Common threads ran throughout the fabric of these presentations: the idea that modernity does not necessarily equal improvement, and that Egypt was not virgin territory for the taking, nor yet a country wrenched out of centuries of backwardness by the Napoleonic army, and blinded by the glare of the Enlightenment.

On the other side of the field, contributions were equally varied. For an Egyptian in France, retracing, in some ways, the journey Rifa'a made over a century and a half ago, it seemed at times that the Egyptians were conspicuous mainly for their absence. Jean-Marcel Humbert's paper, originally titled "Egypt's Participation in the Expositions Universelles of Paris in 1867 and 1868", was transformed into a comparison between Mariette's vision of Egypt as an archaeological reality first and foremost, on one hand, and the reconstructions of quite exotic Egypts, the expression of a wider fascination, on the other. Jean Lacouture's paper on Champollion focused on "the pioneer" and his discovery of Egypt. Sarga Moussa spoke at length of the lyricism liberated in Ismail Urbain, a young poet of mixed ancestry from Cayenne, by the Saint-Simonian movement. A series of three papers was devoted to the life and work of Pascal Coste.

In these fascinating contributions, one searched in vain for an Egyptian -- just one. Not a sign, however. Rifa'a was interesting mainly to the extent to which he had observed, absorbed, been bewitched by the French. A paper presented by Anna Piussi on the vanishing of Egypt from early nineteenth-century Paris salons (1800-1830) seemed an apt metaphor, in some ways, for the conference itself. Piussi explained how the intellectual respect which had first greeted Egyptian antiquities, elevated from their status as simple curiosités, did not stretch to contemporary Egyptians, who seemed to vanish from Restoration paintings. This disappearing act seems to be repeating itself.

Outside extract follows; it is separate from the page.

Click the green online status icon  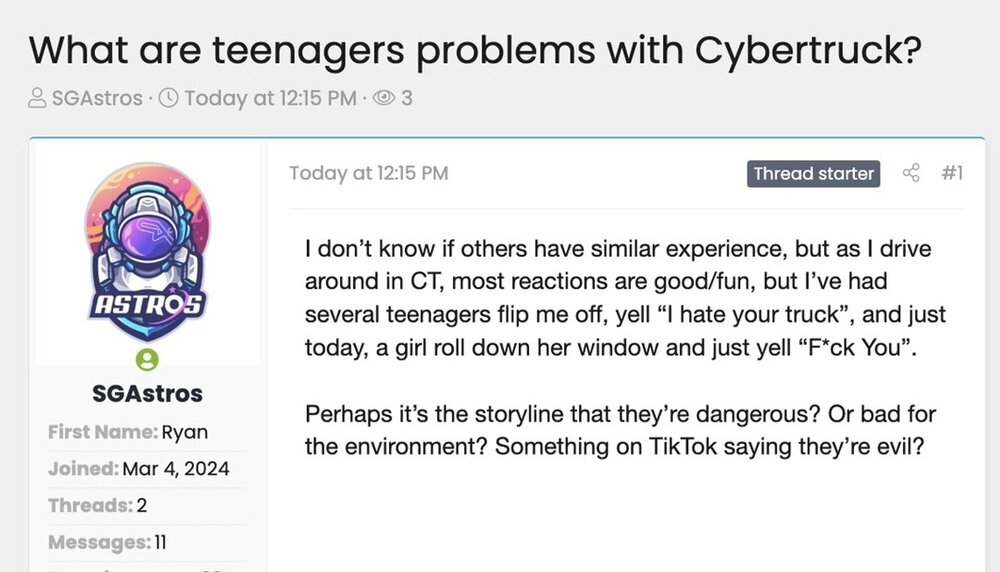click(147, 359)

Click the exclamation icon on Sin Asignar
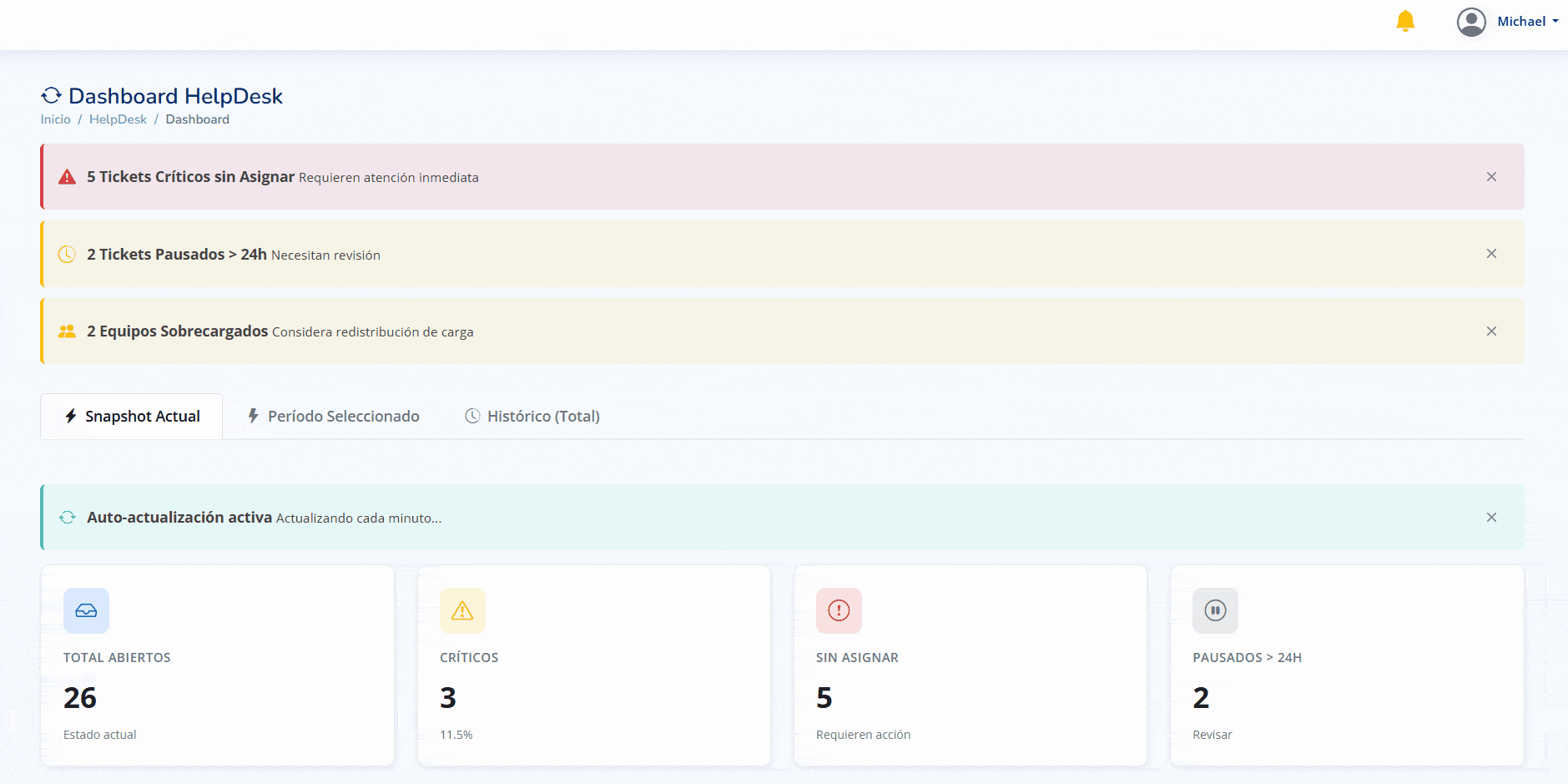839,610
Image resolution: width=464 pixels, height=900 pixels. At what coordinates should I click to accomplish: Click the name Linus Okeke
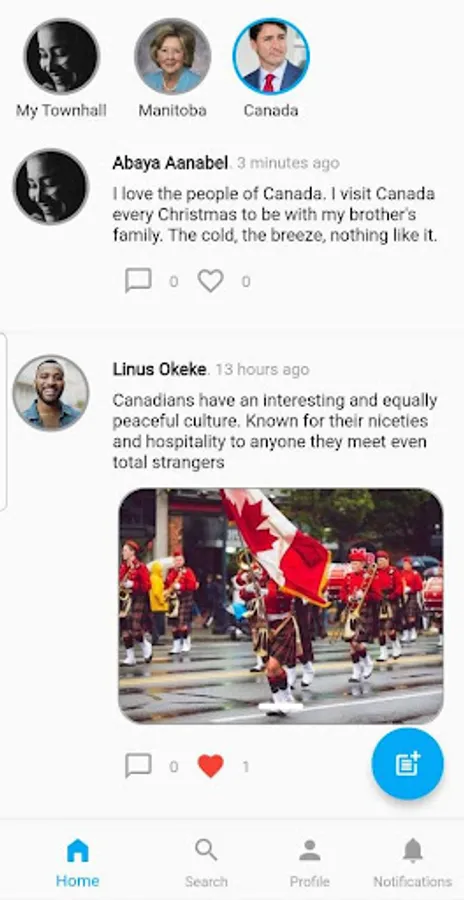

The contributions situated "on the borders", then, were all the more interesting for their attempt to escape from the oppressive dichotomy. France in Egypt, Egypt in France? Ghislaine Alleaume, notably, spoke of the models mobilised to describe the political regime put in place in the Mohamed Ali era, analysing the values, codes and norms of the system that the transformations of the early 19th century eventually swept away. Three themes -- the despot and the legislator; the politics of princes and that of the state; from empire to nation: Egyptian and Ottoman elites -- formed the three axes of her analysis. Peter Gran, in a paper theoretically devoted to Hassan El-Attar, a Shaykh Al-Azhar who died in 1835, reflected on academic politics and "the view that both Egyptian and French historians have had an investment in the Napoleonic invasion as a watershed, each for their own reasons, that for both, 1798 marks the point of entry of a new type of culture into Egypt..."

Perhaps reflections of this sort, which attempt to elaborate on similarities and differences where none were self-evident -- that is, themes capable of cutting across the easy dualism of French and Egyptian, Egyptian and French -- will provide one of the new directions research can take, when there is nothing left to say of the events and intrigues of the Expedition and its impact. But they are not the only direction -- this much, at least, was abundantly clear by the number and diversity of the papers presented. If anything, the Aix conference showed that the Expedition, as well as the years that preceded and followed it, is still capable of arousing sharp controversies and vivid disagreements but also of bringing together an impressive number of eminent scholars, united by common concerns.